So once again I’ve been accused of trying to run away from blackness. Nothing new, folk have been hurling that one at me since I was a mere child. Somehow I’ve always known that the accusation was more about them and their issues than it was about me. After all, why would they care, and care enough to jump on me and bully me for years, if they weren’t the ones who felt there was something wrong with blackness? I’ve always been puzzled as to why they’re so convinced that blackness is something that anyone would want to run away from. Is it perhaps that they themselves would like to do so?
There are plenty of things I would like to run away from. Fatness would definitely be at the top of the list. But blackness? Nope, I rather like being black. I like the physical characteristics as well as the history and culture behind it.

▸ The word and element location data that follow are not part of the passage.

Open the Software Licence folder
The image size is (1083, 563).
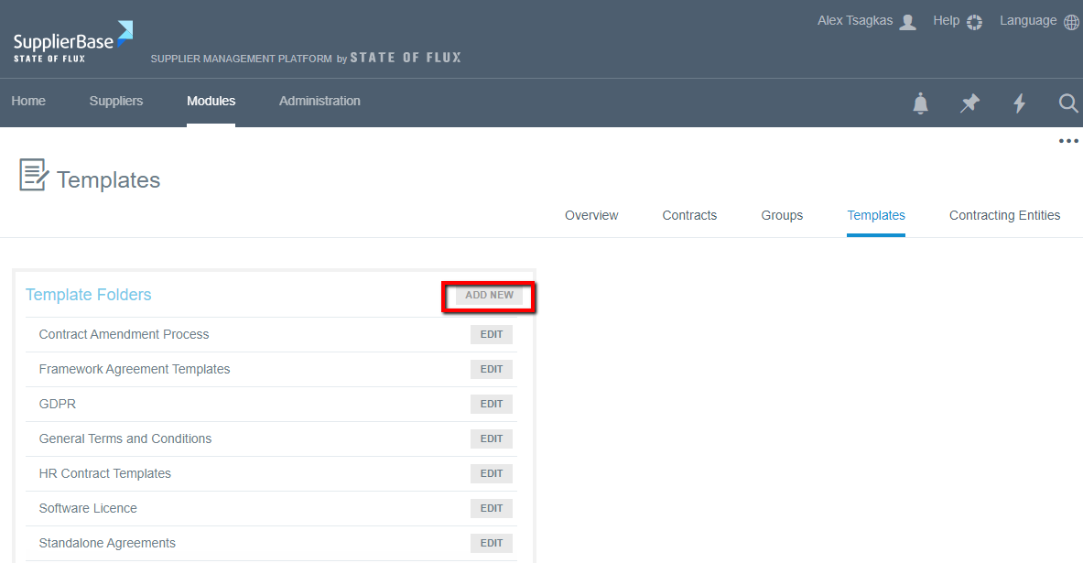(87, 508)
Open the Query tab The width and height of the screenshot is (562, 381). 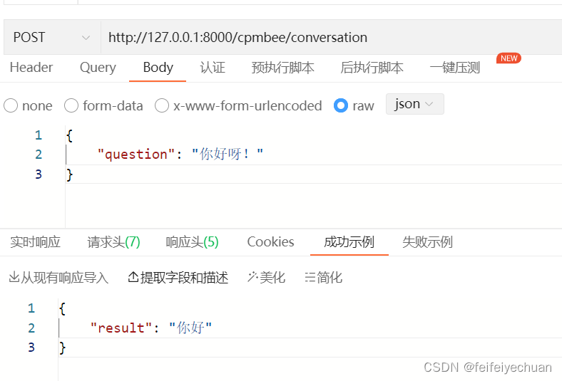98,68
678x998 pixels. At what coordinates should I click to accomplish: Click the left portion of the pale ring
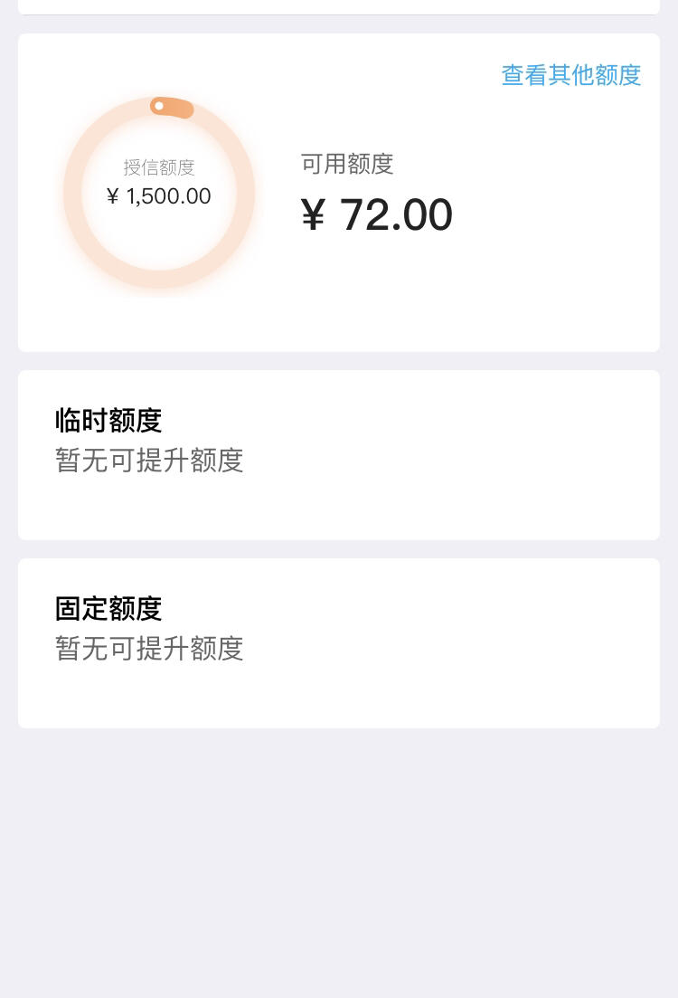[x=72, y=192]
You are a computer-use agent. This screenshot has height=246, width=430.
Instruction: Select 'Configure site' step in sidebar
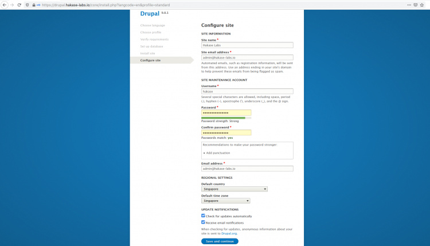[150, 60]
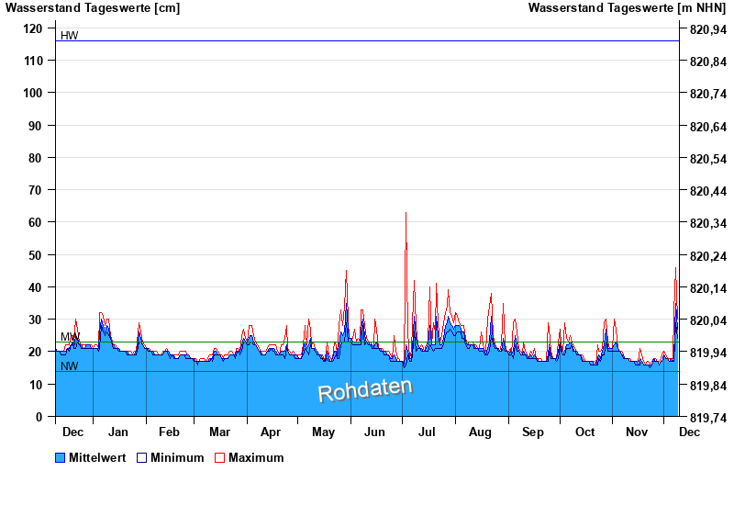The height and width of the screenshot is (505, 734).
Task: Click the Sep month label on the x-axis
Action: 533,432
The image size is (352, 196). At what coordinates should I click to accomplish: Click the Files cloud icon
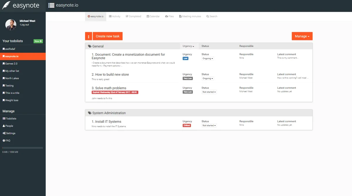tap(166, 16)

It’s part of the uniqueness that makes me who I am, and I wouldn’t change it, even if such a thing were possible.
Under normal circumstances, this wouldn’t faze me. After all, I’m a grown woman and I’ve been hearing it all my life. But this time it came from someone who I thought frankly was above this level of ignorance. I never would’ve thought that this person suffered from the same inferiority issues as those kids did so long ago. Self-hatred is insidious and ugly, and to suddenly see it this way was shocking and painful.
In a way, I’m glad that this happened. It explains a lot of things that have puzzled me up to now, and I’ll be able to feed this person out of the same long-handled spoon that I reserve for such individuals. My mama always said that if you wait long enough the truth will be revealed. I’m glad that I’ve seen it, and am old enough now and have the maturity to handle it accordingly.